We exited the basilica and out into the square again. Castel Sant'Angelo, a fortress beside the Tiber river, is at the opposite end of the road leading to St. Peter's Square. Though tired from all that walking in the museum and the basilica, we trudged upon Ponte Sant'Angelo, one of Rome's many bridges spanning the Tiber.

We walked some more while trying to make sense of the map I was holding and hoping I could navigate and steer ourselves towards the Spanish Steps. We got hungry and luckily, we met one Filipina nanny while waiting for a bus who gave us directions on where to find the best Pinoy food in town.


There's certainly a good Filipino community in Rome - and many of them gravitate towards this church (I just couldn't remember the name!). In one of the buildings adjoining the church, the Filipinos have been provided access to a communal hall where gatherings are held - in this case tonight, an impromptu restaurant.Gleefully, Ate Emma, Leah, Sonny and I feasted on adobo, dinuguan and tortang talong. I was so hungry I ate so much! That was an unforgettable Pinoy dinner in a foreign land indeed. The cost: only 5 euros each.

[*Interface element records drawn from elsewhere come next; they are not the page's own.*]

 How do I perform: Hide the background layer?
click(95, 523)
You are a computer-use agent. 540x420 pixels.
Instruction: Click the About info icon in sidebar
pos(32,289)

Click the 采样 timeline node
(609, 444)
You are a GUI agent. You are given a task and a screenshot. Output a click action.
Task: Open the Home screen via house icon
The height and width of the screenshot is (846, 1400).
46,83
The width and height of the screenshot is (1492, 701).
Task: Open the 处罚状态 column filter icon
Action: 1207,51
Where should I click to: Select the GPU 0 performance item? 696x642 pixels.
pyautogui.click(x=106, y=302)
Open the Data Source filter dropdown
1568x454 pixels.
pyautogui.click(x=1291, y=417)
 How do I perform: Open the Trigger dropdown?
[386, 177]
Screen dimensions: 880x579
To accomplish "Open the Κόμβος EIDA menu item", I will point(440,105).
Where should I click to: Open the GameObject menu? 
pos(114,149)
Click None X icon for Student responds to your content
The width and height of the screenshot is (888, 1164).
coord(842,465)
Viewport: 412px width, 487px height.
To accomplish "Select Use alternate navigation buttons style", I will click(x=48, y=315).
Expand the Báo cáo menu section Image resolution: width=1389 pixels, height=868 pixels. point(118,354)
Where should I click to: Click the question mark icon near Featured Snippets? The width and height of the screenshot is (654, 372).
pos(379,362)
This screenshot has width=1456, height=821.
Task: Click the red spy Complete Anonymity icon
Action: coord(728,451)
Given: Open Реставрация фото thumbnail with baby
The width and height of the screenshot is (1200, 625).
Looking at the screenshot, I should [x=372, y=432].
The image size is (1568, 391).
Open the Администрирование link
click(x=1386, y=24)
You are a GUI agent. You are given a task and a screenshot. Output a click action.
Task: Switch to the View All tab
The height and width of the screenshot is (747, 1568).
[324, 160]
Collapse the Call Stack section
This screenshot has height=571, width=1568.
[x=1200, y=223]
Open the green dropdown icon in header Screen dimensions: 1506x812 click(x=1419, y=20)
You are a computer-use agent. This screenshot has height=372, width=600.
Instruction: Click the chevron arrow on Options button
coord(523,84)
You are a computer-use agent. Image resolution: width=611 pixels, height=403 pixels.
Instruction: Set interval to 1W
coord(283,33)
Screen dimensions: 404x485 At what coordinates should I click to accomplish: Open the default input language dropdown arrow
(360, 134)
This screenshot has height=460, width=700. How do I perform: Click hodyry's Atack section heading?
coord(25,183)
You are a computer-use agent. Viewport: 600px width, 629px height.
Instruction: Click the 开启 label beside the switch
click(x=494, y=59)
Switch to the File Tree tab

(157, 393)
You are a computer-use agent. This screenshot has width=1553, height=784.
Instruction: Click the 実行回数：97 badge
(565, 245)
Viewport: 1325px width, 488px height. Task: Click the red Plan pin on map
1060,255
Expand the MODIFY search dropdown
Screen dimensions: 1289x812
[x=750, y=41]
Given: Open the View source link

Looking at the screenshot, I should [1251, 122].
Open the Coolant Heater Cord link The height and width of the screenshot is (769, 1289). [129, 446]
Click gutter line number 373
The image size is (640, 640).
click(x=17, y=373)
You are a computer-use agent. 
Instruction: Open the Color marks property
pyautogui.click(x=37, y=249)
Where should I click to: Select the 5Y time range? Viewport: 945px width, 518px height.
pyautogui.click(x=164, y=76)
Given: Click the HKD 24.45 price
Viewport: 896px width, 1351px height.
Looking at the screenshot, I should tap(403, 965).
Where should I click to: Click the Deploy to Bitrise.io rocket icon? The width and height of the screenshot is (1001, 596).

I wanted to cap the night with a visit to the Spanish Steps. Our map pointed us towards the Via Condotti, a pedestrian street full of designer shops - Prada, Bulgari, you name it - this is Rome's ritziest shopping area. At the end of this glamorous strip is the Spanish Steps, immortalized in many movies - even a Pinoy flick ("Milan"). Like what everyone else does there, we just sat on the steps, stretched our weary legs and watched the world go by...for a few minutes. This is one way of living la dolce vita!

11/23/05

Rome, Italy

A great catastrophe on our first night in Rome: we have arrived in Rome but our bags have not! Leah was the only one who got hers at the luggage carousel in Fiumicino Airport. A check at the baggage customer service revealed that our wayward luggage have been left behind in Paris. Mamma mia!

Armed only with our carry-ons - thankfully my toiletries were there -, we took the train to Termini Station in central Rome after being promised that the missing bags would be delivered to our hotel. Even with the knowledge that I´ve purchased trip insurance which covered baggage delays, it´s still distressing to miss your luggage. I´m tired after flying via London and the last thing I need coming to a strange city is buying "emergency " clothing.

Hopefully, it won´t take an eternity to find missing bags in the Eternal City of Rome.